December 31, 2013
On Tuesday, 31 December 2013 at 17:52:56 UTC, Chris Cain wrote:
> Well, that's certainly a good point. There's _probably_ some extra optimizations that could be done with a compiler supported new. Maybe it could make some significantly faster code, but this assumes many things:
>
> 1. The compiler writer will actually do this analysis and write the optimization (my bets are that DMD will likely not do many of the things you suggest).

I think many optimizations become more valuable when you start doing whole program anlysis.

> 2. The person writing the code is writing code that is allocating several times in a deeply nested loop.

The premise of efficient high level/generic programming is that the optimizer will undo naive code. Pseudo code example:

inline process(inarray, allocator){
   a = allocator.alloc(Array)
   a.init()
   for e in inarray { a.append(foo(e)) }
   return a
}

b = process(emptyarray,myallocator)
dosomething(b)
myallocator.free(b)

The optimizer should get rid of all of this. But since alloc() followed by free() most likely leads to side effects, it can't and you end up with:

b = myallocator.alloc(1000)
myallocator.free(b)

> 3. Despite the person making the obvious critical error of allocating several times in a deeply nested loop, he must not have made any other significant errors or those other errors must also be covered by optimizations

I disagree that that inefficiencies due to high level programming is a mistake if the compiler has opportunity to get rid of it. I wish D would target high level programming in the global scope and low level programming in limited local scopes. I think few applications need hand optimization globally, except perhaps raytracers and compilers.

> Manual optimization in this case isn't too unreasonable.

I think manual optimization in most cases should be privided by the programmer as compiler hints and constraints.

> Think of replacing library calls when it's noticed that it's an allocate function. It's pretty dirty and won't actually happen nor do I suggest it should happen, but it's actually still also _possible_.

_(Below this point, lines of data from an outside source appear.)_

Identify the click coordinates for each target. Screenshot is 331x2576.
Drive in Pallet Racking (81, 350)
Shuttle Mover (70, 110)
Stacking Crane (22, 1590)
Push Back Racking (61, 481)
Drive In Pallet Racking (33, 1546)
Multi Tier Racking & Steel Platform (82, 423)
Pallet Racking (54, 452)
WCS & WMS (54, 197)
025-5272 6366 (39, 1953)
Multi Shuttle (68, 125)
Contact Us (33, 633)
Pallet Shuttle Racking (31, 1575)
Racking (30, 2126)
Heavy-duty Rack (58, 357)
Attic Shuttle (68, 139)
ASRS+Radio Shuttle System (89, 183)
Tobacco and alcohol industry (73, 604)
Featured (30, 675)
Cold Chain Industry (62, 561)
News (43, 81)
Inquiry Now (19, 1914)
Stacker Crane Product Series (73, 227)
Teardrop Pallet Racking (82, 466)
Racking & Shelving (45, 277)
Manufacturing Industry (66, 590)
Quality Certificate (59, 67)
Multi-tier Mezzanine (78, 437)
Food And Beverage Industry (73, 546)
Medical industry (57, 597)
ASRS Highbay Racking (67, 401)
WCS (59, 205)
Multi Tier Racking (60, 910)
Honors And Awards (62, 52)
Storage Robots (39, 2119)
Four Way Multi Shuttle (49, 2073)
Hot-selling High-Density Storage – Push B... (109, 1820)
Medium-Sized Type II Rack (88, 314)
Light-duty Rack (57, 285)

Yes, why not? As long as the programmer has the means to control it. Why not let the compiler choose allocation strategies based on profiling for instance?
December 31, 2013
On Tuesday, 31 December 2013 at 19:53:29 UTC, Ola Fosheim Grøstad wrote:
> On Tuesday, 31 December 2013 at 17:52:56 UTC, Chris Cain wrote:
>> 1. The compiler writer will actually do this analysis and write the optimization (my bets are that DMD will likely not do many of the things you suggest).
>
> I think many optimizations become more valuable when you start doing whole program anlysis.

You're correct, but I think the value only comes if it's actually done, which was my point.

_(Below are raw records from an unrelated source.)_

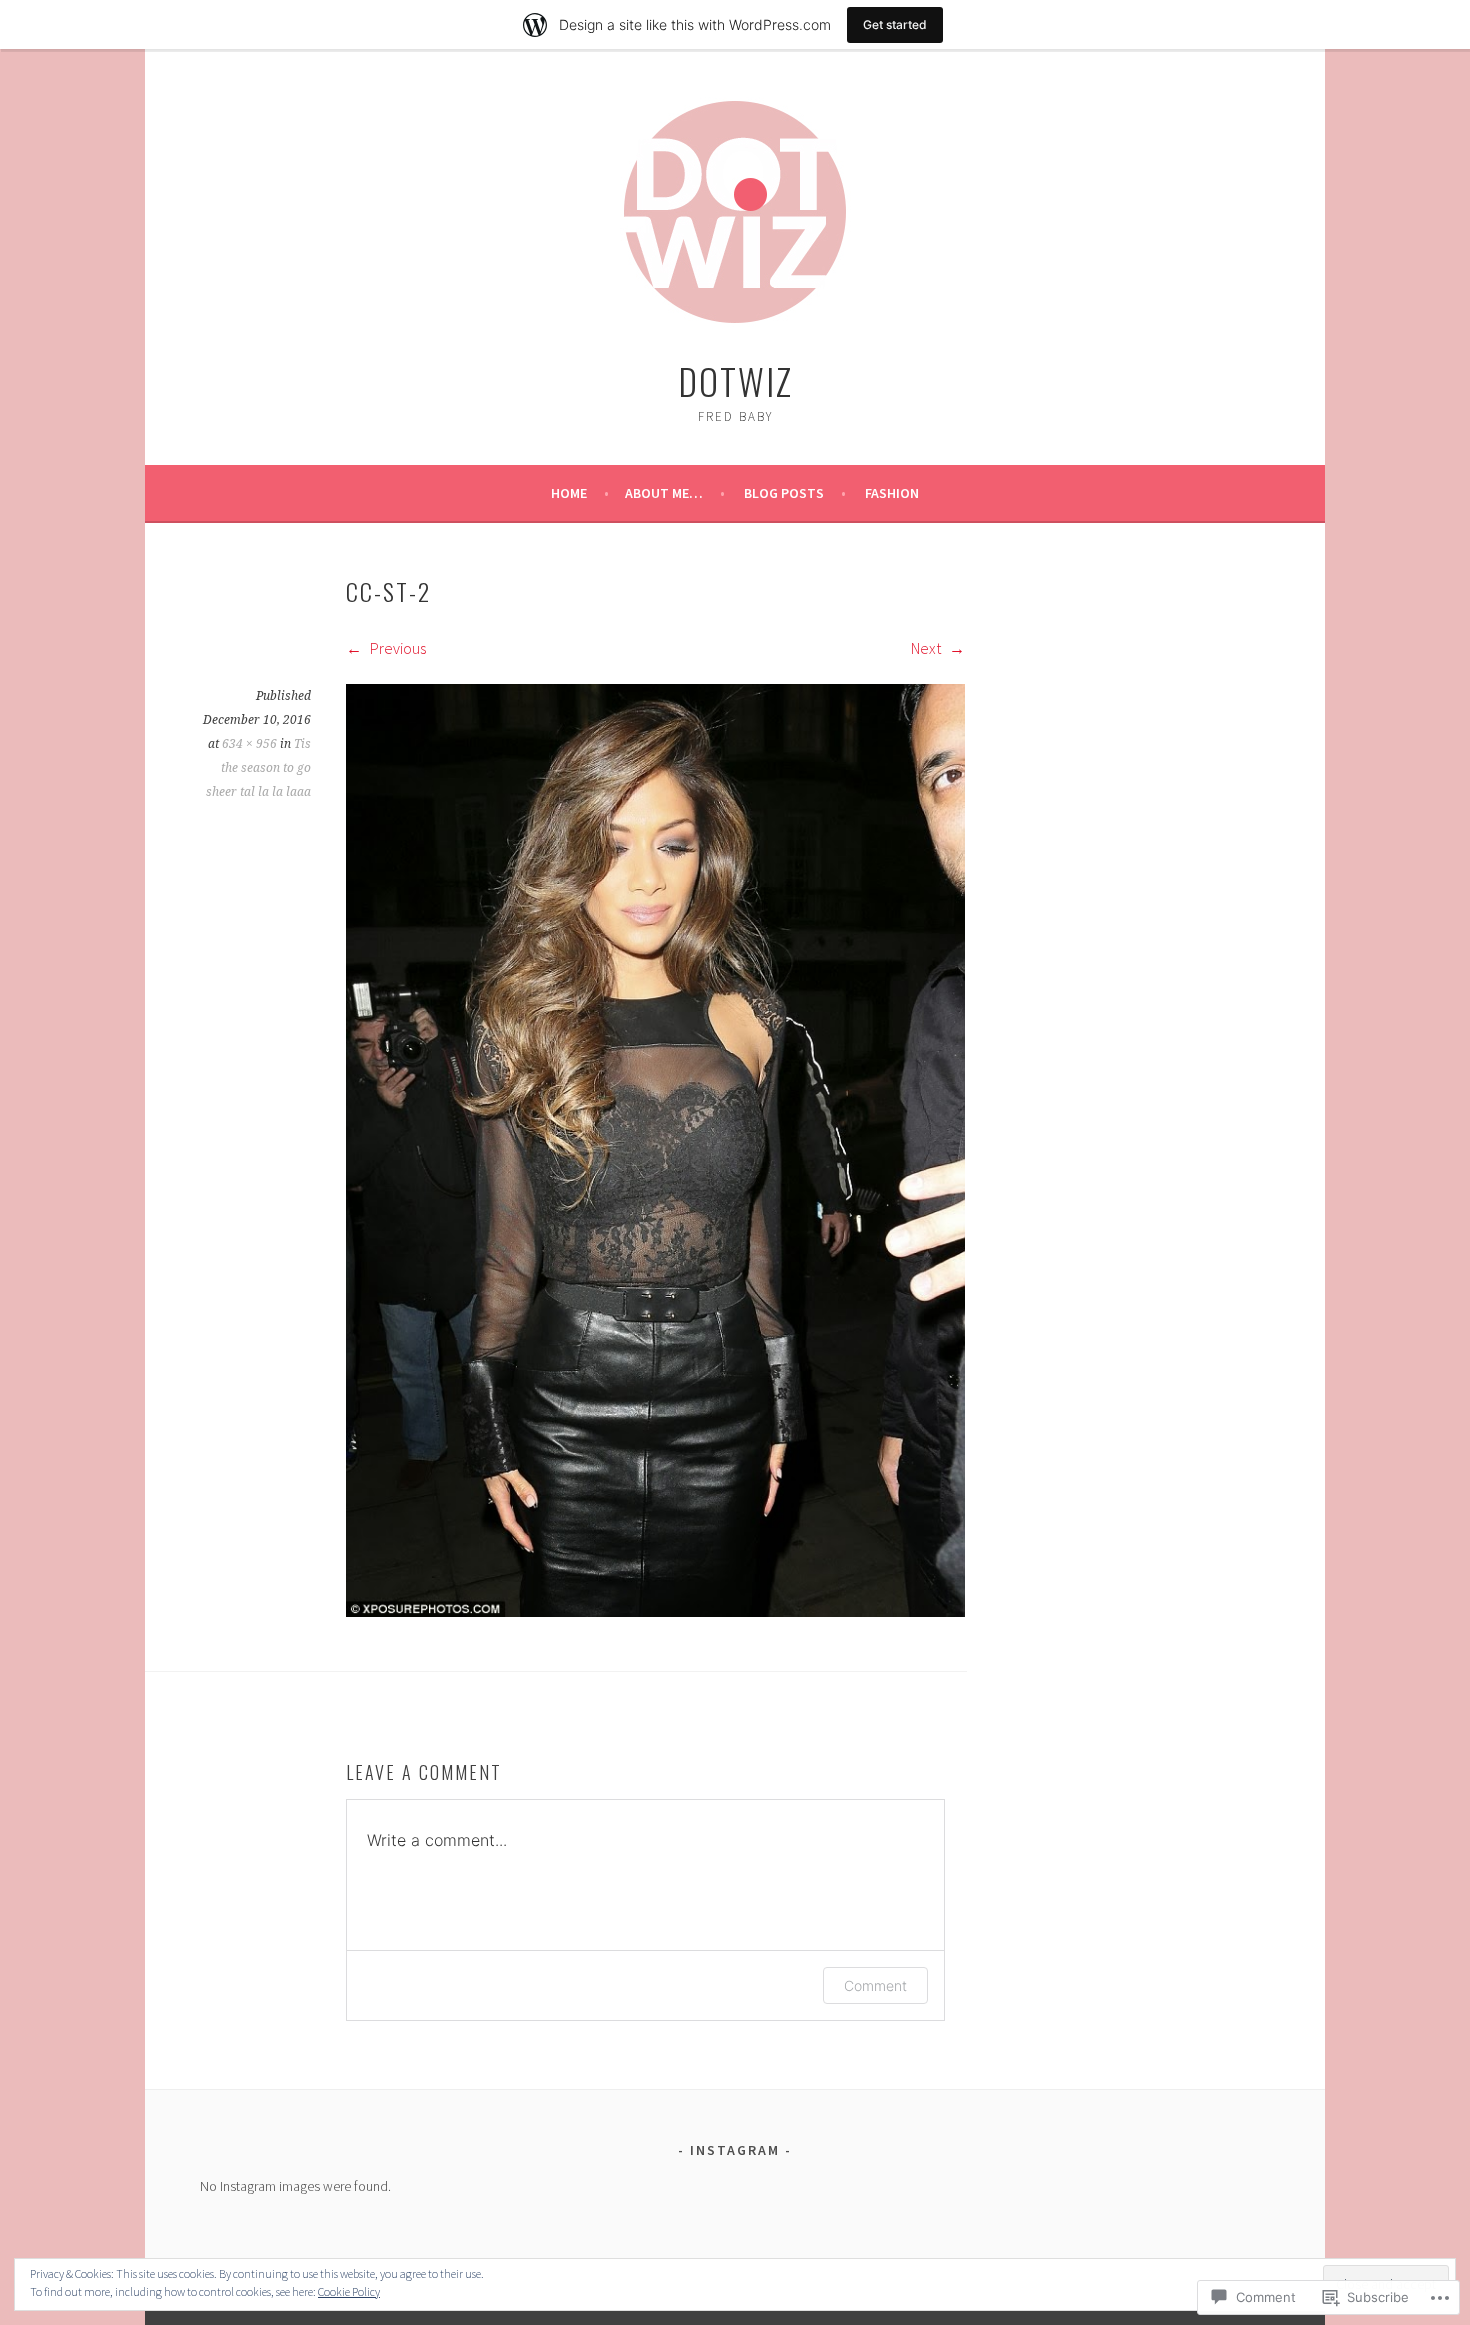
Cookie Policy (349, 2291)
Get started (895, 24)
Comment (875, 1985)
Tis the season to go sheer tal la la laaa (258, 768)
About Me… (664, 493)
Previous (396, 648)
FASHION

>> 2. The person writing the code is writing code that is allocating several times in a deeply nested loop.
>
> The premise of efficient high level/generic programming is that the optimizer will undo naive code.

Sure. My point was that it's a very precise situation that the optimization would actually work effectively enough to be significant enough to discard the advantages of using a library solution. If there were no trade offs for using a compiler supported new, then even a tiny smidge of an optimization here and there is perfectly reasonable. Unfortunately, that's not the case. The only times where I think the proposed optimization is significant enough to overcome the tradeoff is precisely the type of situation I described.

Note I'm _not_ arguing that performing optimizations is irrelevant. Like you said, "The premise of efficient high level/generic programming is that the optimizer will undo naive code." But that is _not_ the only facet that needs to be considered here. If it were, you'd be correct and we should recommend only using new. But since there are distinct advantages to a library solution and distinct disadvantages to the compiler solution, the fact that you _could_, with effort, make small optimizations on occasion just isn't enough to overturn the other tradeoffs you're making.

>> 3. Despite the person making the obvious critical error of allocating several times in a deeply nested loop, he must not have made any other significant errors or those other errors must also be covered by optimizations
>
> I disagree that that inefficiencies due to high level programming is a mistake if the compiler has opportunity to get rid of it. I wish D would target high level programming in the global scope and low level programming in limited local scopes. I think few applications need hand optimization globally, except perhaps raytracers and compilers.

You seem to be misunderstanding my point again. I'm _not_ suggesting D not optimize as much as possible and I'm not suggesting everyone "hand optimize" everything. Following my previous conditions, this condition is obviously suggesting that there isn't any other significant problems which would minimize the effect of your proposed optimization.

So, _if_ the optimization is put in place, and _if_ the code in question is deeply nested to make the code take a significant amount of time so that your proposed optimization has a chance to be actually useful, then now we have to ask the question "are there any other major problems that are also taking up significant time?" If the answer is "Yes, there are other major problems" then your proposed speed-up seems less likely to matter. That's where I was going.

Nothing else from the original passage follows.